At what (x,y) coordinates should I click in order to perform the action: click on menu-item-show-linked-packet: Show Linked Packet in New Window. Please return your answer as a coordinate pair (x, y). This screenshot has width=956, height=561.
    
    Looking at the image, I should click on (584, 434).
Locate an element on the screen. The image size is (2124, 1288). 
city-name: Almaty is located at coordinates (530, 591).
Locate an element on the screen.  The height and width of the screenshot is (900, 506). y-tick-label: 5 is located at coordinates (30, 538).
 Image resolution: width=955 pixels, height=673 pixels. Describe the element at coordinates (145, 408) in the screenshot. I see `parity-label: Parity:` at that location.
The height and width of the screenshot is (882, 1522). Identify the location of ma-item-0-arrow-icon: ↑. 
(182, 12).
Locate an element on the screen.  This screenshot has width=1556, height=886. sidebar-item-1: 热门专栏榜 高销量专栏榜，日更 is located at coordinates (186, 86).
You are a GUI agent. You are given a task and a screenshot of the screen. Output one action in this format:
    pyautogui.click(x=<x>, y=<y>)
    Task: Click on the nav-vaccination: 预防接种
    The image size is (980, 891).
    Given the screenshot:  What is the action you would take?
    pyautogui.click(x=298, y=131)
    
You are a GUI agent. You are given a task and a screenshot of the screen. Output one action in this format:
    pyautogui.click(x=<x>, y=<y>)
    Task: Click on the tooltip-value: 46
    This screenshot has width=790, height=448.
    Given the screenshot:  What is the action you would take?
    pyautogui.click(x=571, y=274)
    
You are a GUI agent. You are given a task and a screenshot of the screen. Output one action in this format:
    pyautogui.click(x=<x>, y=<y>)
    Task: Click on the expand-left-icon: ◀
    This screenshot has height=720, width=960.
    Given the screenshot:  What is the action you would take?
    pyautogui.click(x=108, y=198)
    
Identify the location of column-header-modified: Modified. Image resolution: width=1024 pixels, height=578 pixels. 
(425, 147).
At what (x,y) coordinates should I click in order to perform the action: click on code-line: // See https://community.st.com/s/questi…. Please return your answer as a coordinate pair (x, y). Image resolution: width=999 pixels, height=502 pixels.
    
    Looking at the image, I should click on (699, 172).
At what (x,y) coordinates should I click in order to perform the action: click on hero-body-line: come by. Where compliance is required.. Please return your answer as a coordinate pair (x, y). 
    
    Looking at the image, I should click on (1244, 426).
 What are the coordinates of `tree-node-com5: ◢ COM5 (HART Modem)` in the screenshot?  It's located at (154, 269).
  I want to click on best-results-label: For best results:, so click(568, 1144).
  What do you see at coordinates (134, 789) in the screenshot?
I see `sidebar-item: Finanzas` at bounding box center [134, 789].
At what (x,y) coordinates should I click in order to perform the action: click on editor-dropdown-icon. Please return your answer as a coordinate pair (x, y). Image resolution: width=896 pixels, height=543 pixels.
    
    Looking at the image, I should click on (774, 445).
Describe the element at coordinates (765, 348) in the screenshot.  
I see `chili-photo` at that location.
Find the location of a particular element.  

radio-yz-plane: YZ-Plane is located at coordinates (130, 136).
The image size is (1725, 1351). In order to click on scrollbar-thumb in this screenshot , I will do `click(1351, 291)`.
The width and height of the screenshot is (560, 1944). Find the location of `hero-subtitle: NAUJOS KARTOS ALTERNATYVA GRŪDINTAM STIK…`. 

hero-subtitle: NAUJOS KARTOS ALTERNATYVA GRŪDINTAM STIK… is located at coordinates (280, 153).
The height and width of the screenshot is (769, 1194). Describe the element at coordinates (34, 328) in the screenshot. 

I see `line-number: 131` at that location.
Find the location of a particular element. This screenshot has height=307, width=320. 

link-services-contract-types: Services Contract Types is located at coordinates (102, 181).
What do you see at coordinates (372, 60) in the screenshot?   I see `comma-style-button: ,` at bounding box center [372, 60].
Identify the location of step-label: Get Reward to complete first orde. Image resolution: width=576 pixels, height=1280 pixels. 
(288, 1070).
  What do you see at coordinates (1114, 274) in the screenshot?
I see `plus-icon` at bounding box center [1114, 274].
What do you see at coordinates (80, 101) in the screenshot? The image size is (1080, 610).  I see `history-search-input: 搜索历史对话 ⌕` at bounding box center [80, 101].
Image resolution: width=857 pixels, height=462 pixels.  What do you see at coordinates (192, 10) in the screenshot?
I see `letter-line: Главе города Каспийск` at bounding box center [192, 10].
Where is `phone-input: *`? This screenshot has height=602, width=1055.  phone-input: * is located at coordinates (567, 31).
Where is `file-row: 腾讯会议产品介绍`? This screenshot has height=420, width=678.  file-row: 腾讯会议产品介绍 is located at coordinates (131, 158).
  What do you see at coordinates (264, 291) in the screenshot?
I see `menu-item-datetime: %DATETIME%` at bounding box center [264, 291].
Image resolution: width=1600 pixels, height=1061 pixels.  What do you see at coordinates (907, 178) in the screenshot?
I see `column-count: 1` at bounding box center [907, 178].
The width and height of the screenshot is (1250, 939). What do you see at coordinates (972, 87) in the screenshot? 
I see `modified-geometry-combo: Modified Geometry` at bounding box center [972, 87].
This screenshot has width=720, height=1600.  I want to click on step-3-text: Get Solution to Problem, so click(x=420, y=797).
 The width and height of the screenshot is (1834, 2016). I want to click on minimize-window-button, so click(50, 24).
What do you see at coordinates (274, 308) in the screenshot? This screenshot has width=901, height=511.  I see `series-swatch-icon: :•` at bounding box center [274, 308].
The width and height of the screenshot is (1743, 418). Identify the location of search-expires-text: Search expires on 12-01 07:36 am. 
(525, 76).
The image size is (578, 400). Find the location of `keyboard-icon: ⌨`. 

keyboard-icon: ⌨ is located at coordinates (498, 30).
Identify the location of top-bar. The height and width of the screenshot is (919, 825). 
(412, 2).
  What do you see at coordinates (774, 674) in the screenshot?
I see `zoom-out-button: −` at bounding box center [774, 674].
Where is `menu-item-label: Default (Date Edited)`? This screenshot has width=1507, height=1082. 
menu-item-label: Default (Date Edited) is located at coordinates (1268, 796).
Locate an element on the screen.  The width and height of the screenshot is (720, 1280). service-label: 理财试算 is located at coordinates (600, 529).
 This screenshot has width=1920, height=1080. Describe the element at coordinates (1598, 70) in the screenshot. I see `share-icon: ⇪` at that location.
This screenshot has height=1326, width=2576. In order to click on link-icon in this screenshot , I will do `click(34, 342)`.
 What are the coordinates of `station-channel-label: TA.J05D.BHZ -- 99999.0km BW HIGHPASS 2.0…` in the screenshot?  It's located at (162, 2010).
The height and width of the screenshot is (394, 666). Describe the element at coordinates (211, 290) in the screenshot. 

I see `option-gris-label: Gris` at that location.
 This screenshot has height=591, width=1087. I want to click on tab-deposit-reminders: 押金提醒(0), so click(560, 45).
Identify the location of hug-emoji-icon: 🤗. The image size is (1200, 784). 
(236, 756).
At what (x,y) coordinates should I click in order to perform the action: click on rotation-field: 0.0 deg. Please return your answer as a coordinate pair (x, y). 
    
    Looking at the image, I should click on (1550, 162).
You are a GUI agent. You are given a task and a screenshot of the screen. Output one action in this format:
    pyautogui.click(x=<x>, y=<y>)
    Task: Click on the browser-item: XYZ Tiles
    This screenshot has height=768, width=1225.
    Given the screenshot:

------

◆ Work instructions ◆
Can you change every "GUI agent" in the rows above to "screen assistant" and give the rows again with nothing else altered?

◆ Answer section ◆
At what (x,y) coordinates should I click in order to perform the action: click on menu-item-show-linked-packet: Show Linked Packet in New Window. Please return your answer as a coordinate pair (x, y). This screenshot has width=956, height=561.
    
    Looking at the image, I should click on (584, 434).
Locate an element on the screen. The image size is (2124, 1288). 
city-name: Almaty is located at coordinates (530, 591).
Locate an element on the screen.  The height and width of the screenshot is (900, 506). y-tick-label: 5 is located at coordinates (30, 538).
 Image resolution: width=955 pixels, height=673 pixels. Describe the element at coordinates (145, 408) in the screenshot. I see `parity-label: Parity:` at that location.
The height and width of the screenshot is (882, 1522). Identify the location of ma-item-0-arrow-icon: ↑. 
(182, 12).
Locate an element on the screen.  This screenshot has width=1556, height=886. sidebar-item-1: 热门专栏榜 高销量专栏榜，日更 is located at coordinates (186, 86).
You are a screen assistant. You are given a task and a screenshot of the screen. Output one action in this format:
    pyautogui.click(x=<x>, y=<y>)
    Task: Click on the nav-vaccination: 预防接种
    The image size is (980, 891).
    Given the screenshot:  What is the action you would take?
    pyautogui.click(x=298, y=131)
    
You are a screen assistant. You are given a task and a screenshot of the screen. Output one action in this format:
    pyautogui.click(x=<x>, y=<y>)
    Task: Click on the tooltip-value: 46
    This screenshot has width=790, height=448.
    Given the screenshot:  What is the action you would take?
    pyautogui.click(x=571, y=274)
    
You are a screen assistant. You are given a task and a screenshot of the screen. Output one action in this format:
    pyautogui.click(x=<x>, y=<y>)
    Task: Click on the expand-left-icon: ◀
    This screenshot has height=720, width=960.
    Given the screenshot:  What is the action you would take?
    pyautogui.click(x=108, y=198)
    
Identify the location of column-header-modified: Modified. Image resolution: width=1024 pixels, height=578 pixels. 
(425, 147).
At what (x,y) coordinates should I click in order to perform the action: click on code-line: // See https://community.st.com/s/questi…. Please return your answer as a coordinate pair (x, y). Image resolution: width=999 pixels, height=502 pixels.
    
    Looking at the image, I should click on (699, 172).
At what (x,y) coordinates should I click in order to perform the action: click on hero-body-line: come by. Where compliance is required.. Please return your answer as a coordinate pair (x, y). 
    
    Looking at the image, I should click on (1244, 426).
 What are the coordinates of `tree-node-com5: ◢ COM5 (HART Modem)` in the screenshot?  It's located at (154, 269).
  I want to click on best-results-label: For best results:, so click(568, 1144).
  What do you see at coordinates (134, 789) in the screenshot?
I see `sidebar-item: Finanzas` at bounding box center [134, 789].
At what (x,y) coordinates should I click in order to perform the action: click on editor-dropdown-icon. Please return your answer as a coordinate pair (x, y). Image resolution: width=896 pixels, height=543 pixels.
    
    Looking at the image, I should click on (774, 445).
Describe the element at coordinates (765, 348) in the screenshot.  
I see `chili-photo` at that location.
Find the location of a particular element.  

radio-yz-plane: YZ-Plane is located at coordinates (130, 136).
The image size is (1725, 1351). In order to click on scrollbar-thumb in this screenshot , I will do `click(1351, 291)`.
The width and height of the screenshot is (560, 1944). Find the location of `hero-subtitle: NAUJOS KARTOS ALTERNATYVA GRŪDINTAM STIK…`. 

hero-subtitle: NAUJOS KARTOS ALTERNATYVA GRŪDINTAM STIK… is located at coordinates (280, 153).
The height and width of the screenshot is (769, 1194). Describe the element at coordinates (34, 328) in the screenshot. 

I see `line-number: 131` at that location.
Find the location of a particular element. This screenshot has height=307, width=320. 

link-services-contract-types: Services Contract Types is located at coordinates (102, 181).
What do you see at coordinates (372, 60) in the screenshot?   I see `comma-style-button: ,` at bounding box center [372, 60].
Identify the location of step-label: Get Reward to complete first orde. Image resolution: width=576 pixels, height=1280 pixels. 
(288, 1070).
  What do you see at coordinates (1114, 274) in the screenshot?
I see `plus-icon` at bounding box center [1114, 274].
What do you see at coordinates (80, 101) in the screenshot? The image size is (1080, 610).  I see `history-search-input: 搜索历史对话 ⌕` at bounding box center [80, 101].
Image resolution: width=857 pixels, height=462 pixels.  What do you see at coordinates (192, 10) in the screenshot?
I see `letter-line: Главе города Каспийск` at bounding box center [192, 10].
Where is `phone-input: *`? This screenshot has height=602, width=1055.  phone-input: * is located at coordinates (567, 31).
Where is `file-row: 腾讯会议产品介绍`? This screenshot has height=420, width=678.  file-row: 腾讯会议产品介绍 is located at coordinates (131, 158).
  What do you see at coordinates (264, 291) in the screenshot?
I see `menu-item-datetime: %DATETIME%` at bounding box center [264, 291].
Image resolution: width=1600 pixels, height=1061 pixels.  What do you see at coordinates (907, 178) in the screenshot?
I see `column-count: 1` at bounding box center [907, 178].
The width and height of the screenshot is (1250, 939). What do you see at coordinates (972, 87) in the screenshot? 
I see `modified-geometry-combo: Modified Geometry` at bounding box center [972, 87].
This screenshot has width=720, height=1600.  I want to click on step-3-text: Get Solution to Problem, so click(x=420, y=797).
 The width and height of the screenshot is (1834, 2016). I want to click on minimize-window-button, so click(50, 24).
What do you see at coordinates (274, 308) in the screenshot? This screenshot has width=901, height=511.  I see `series-swatch-icon: :•` at bounding box center [274, 308].
The width and height of the screenshot is (1743, 418). Identify the location of search-expires-text: Search expires on 12-01 07:36 am. 
(525, 76).
The image size is (578, 400). Find the location of `keyboard-icon: ⌨`. 

keyboard-icon: ⌨ is located at coordinates (498, 30).
Identify the location of top-bar. The height and width of the screenshot is (919, 825). 
(412, 2).
  What do you see at coordinates (774, 674) in the screenshot?
I see `zoom-out-button: −` at bounding box center [774, 674].
Where is `menu-item-label: Default (Date Edited)`? This screenshot has width=1507, height=1082. 
menu-item-label: Default (Date Edited) is located at coordinates (1268, 796).
Locate an element on the screen.  The width and height of the screenshot is (720, 1280). service-label: 理财试算 is located at coordinates (600, 529).
 This screenshot has width=1920, height=1080. Describe the element at coordinates (1598, 70) in the screenshot. I see `share-icon: ⇪` at that location.
This screenshot has height=1326, width=2576. In order to click on link-icon in this screenshot , I will do `click(34, 342)`.
 What are the coordinates of `station-channel-label: TA.J05D.BHZ -- 99999.0km BW HIGHPASS 2.0…` in the screenshot?  It's located at (162, 2010).
The height and width of the screenshot is (394, 666). Describe the element at coordinates (211, 290) in the screenshot. 

I see `option-gris-label: Gris` at that location.
 This screenshot has height=591, width=1087. I want to click on tab-deposit-reminders: 押金提醒(0), so click(560, 45).
Identify the location of hug-emoji-icon: 🤗. The image size is (1200, 784). 
(236, 756).
At what (x,y) coordinates should I click in order to perform the action: click on rotation-field: 0.0 deg. Please return your answer as a coordinate pair (x, y). 
    
    Looking at the image, I should click on (1550, 162).
You are a screen assistant. You are given a task and a screenshot of the screen. Output one action in this format:
    pyautogui.click(x=<x>, y=<y>)
    Task: Click on the browser-item: XYZ Tiles
    This screenshot has height=768, width=1225.
    Given the screenshot:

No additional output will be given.